▸ **WHAT IS NEEDED**
Rewrite the listing below, changing every "screenshot" to "screen capture" and keeping everything else the same, and leave out the pictures.
##### TASK MATERIAL
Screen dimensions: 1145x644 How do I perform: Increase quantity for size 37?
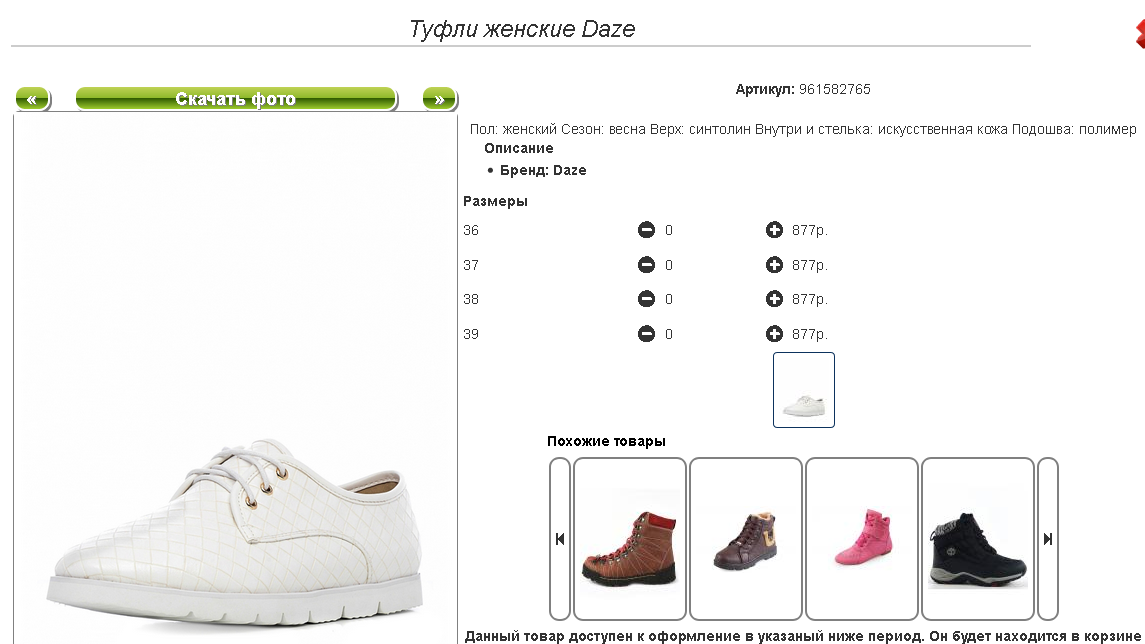click(774, 265)
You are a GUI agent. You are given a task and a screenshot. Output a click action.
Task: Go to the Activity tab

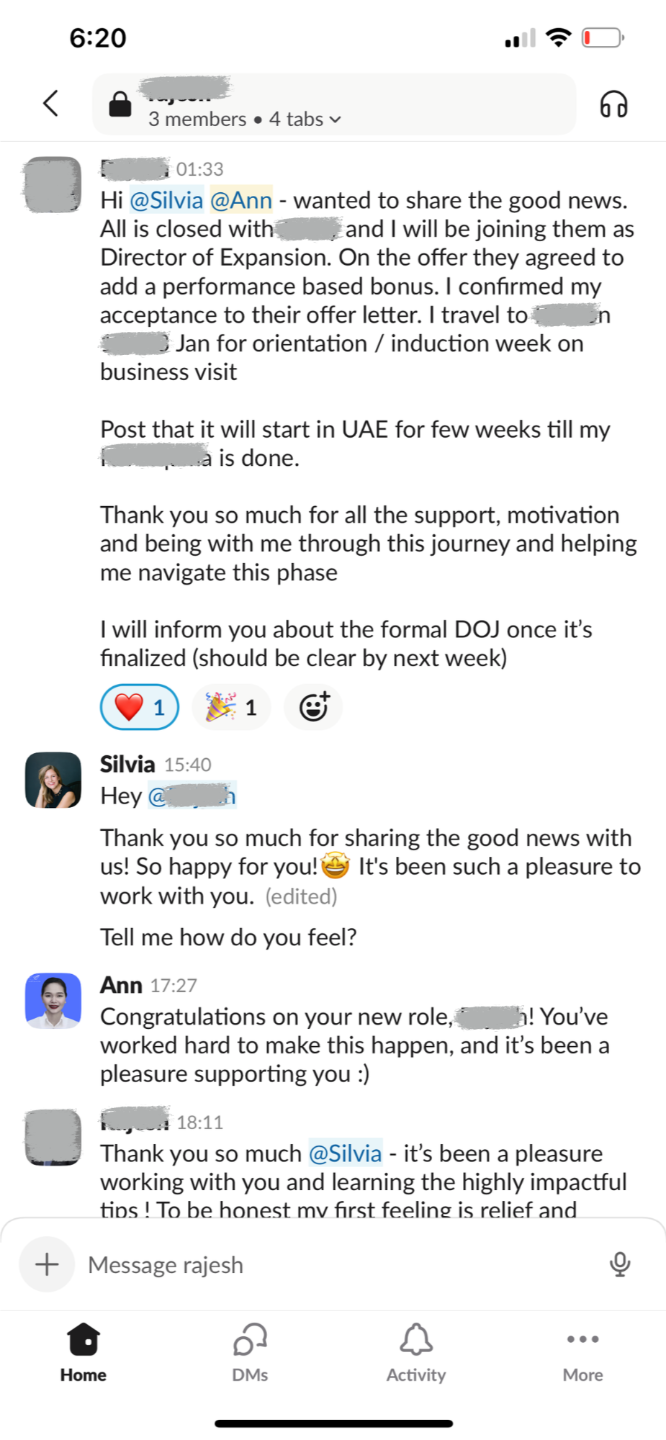coord(416,1352)
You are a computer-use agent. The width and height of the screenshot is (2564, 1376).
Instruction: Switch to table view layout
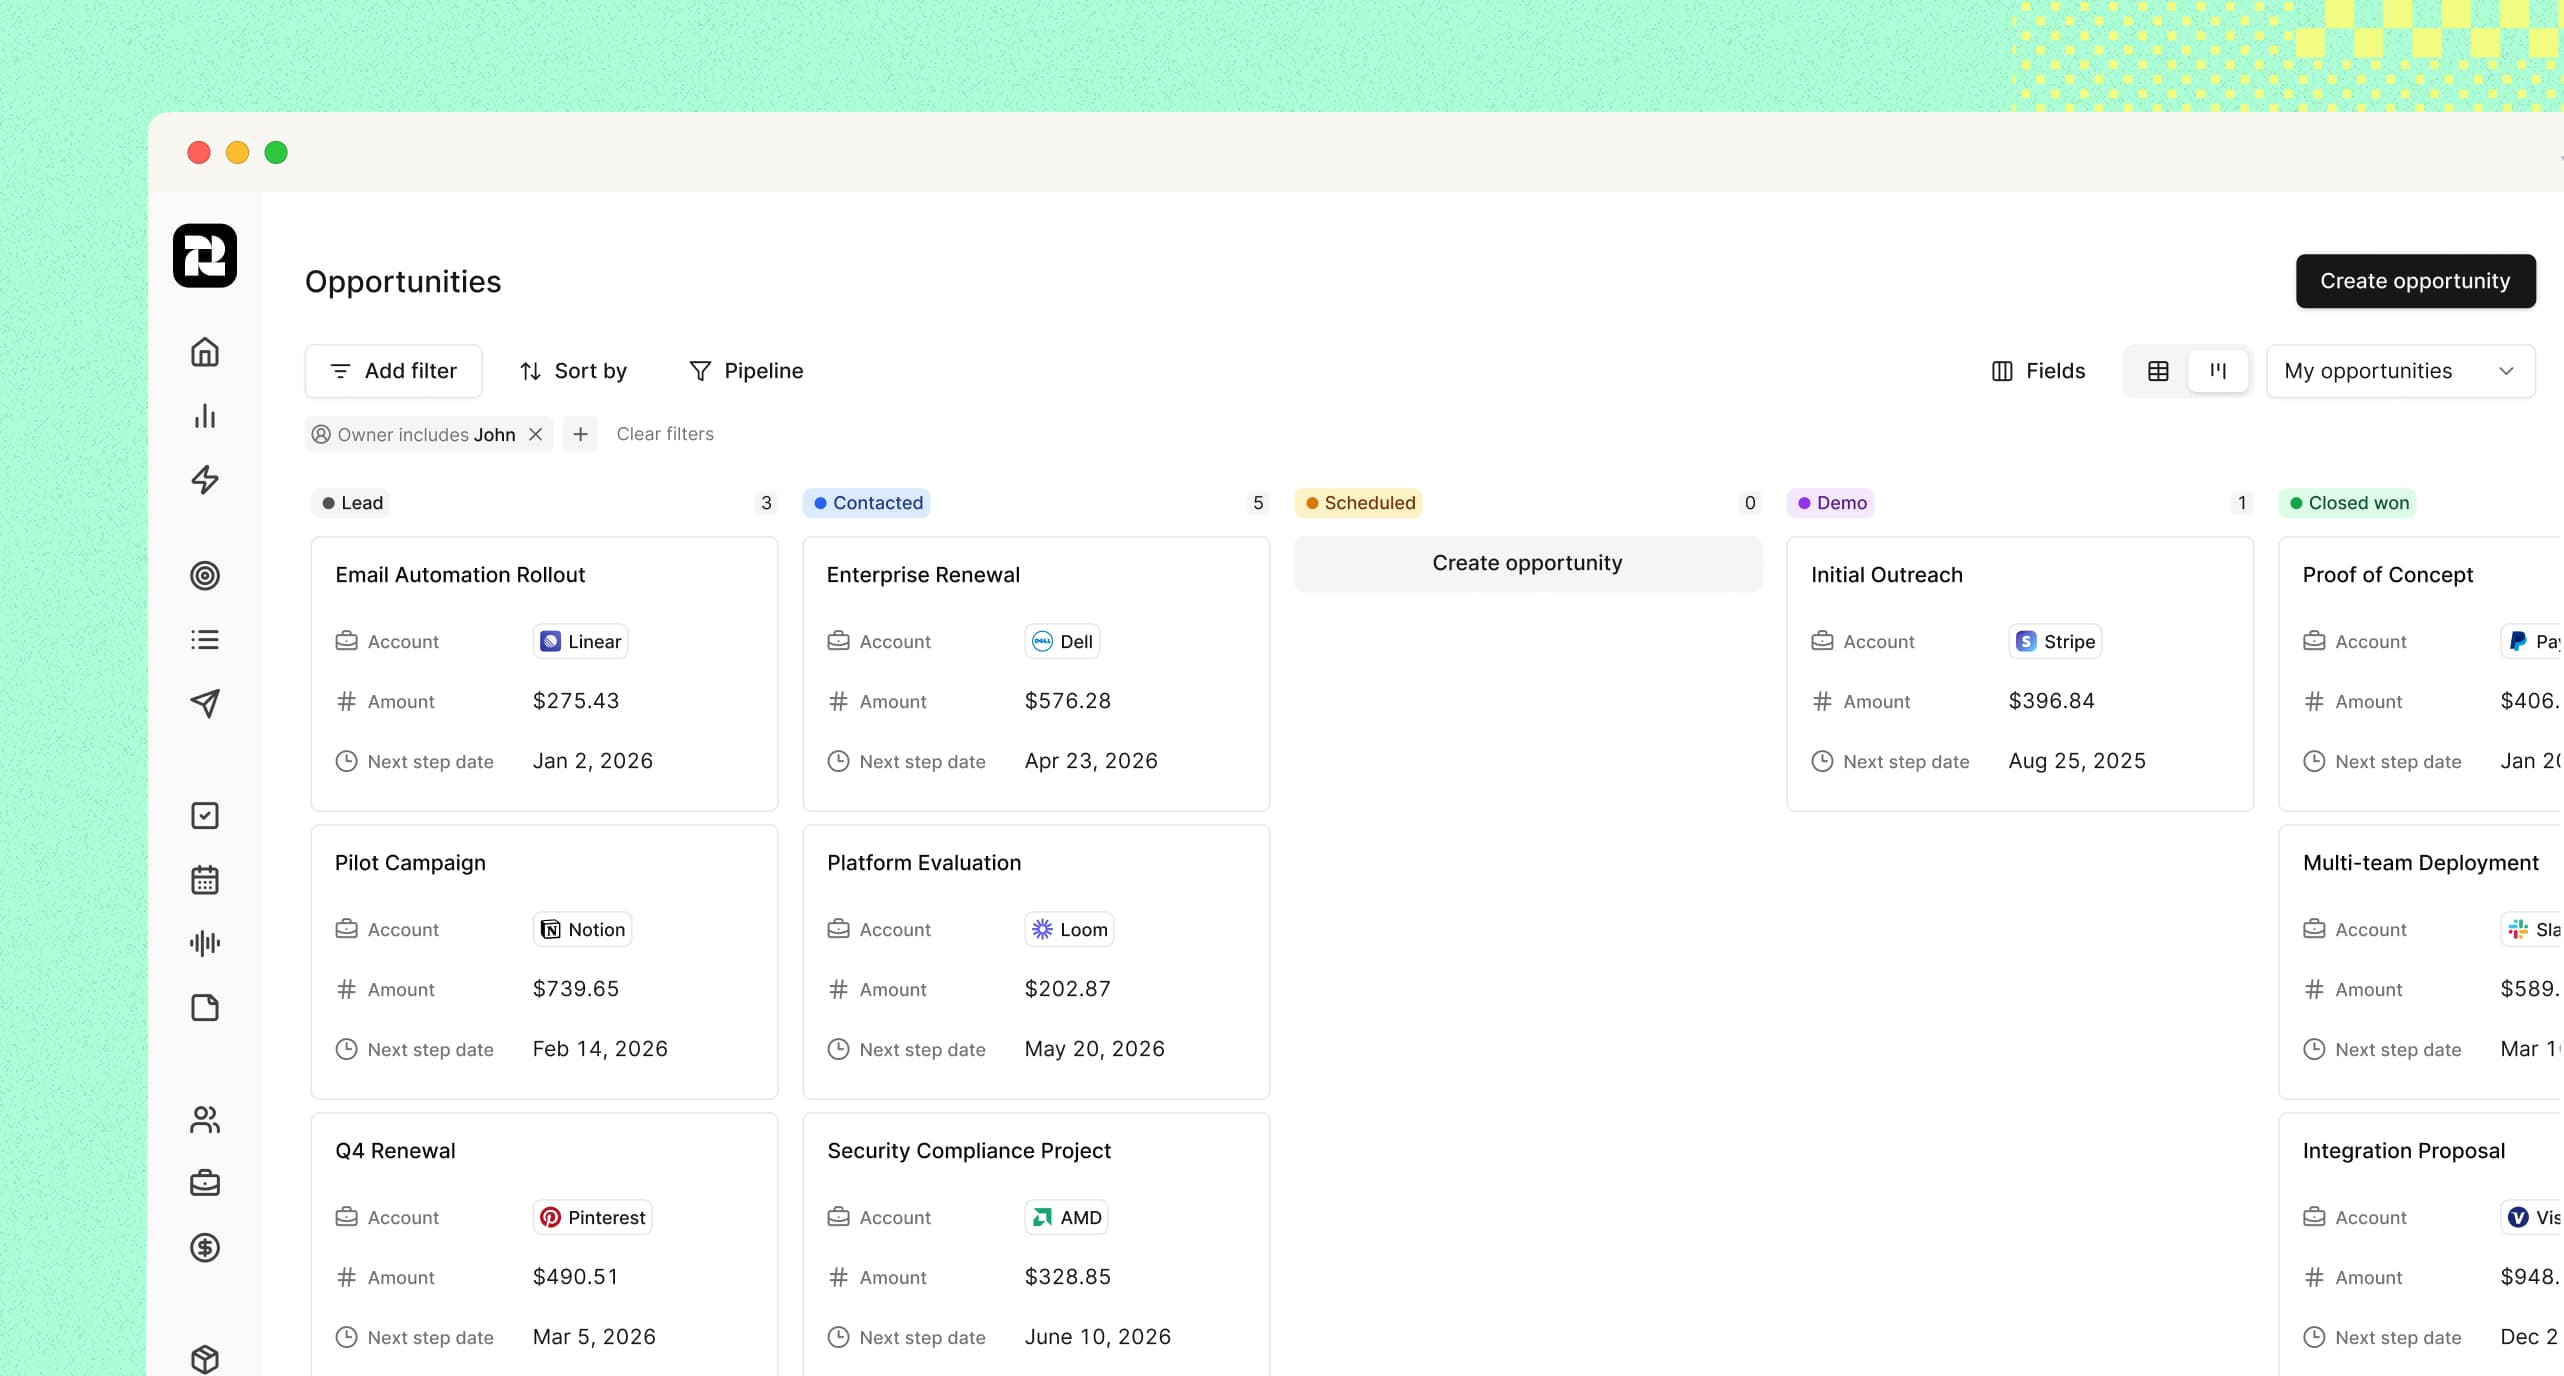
##########
▸ **EXERCISE RESPONSE**
Screen dimensions: 1145x644 How do I perform: Increase quantity for size 37?
click(774, 265)
You are a GUI agent. You are given a task and a screen capture. Output a click action.
Task: Go to the Activity tab

coord(416,1352)
You are a computer-use agent. The width and height of the screen capture is (2564, 1376).
Instruction: Switch to table view layout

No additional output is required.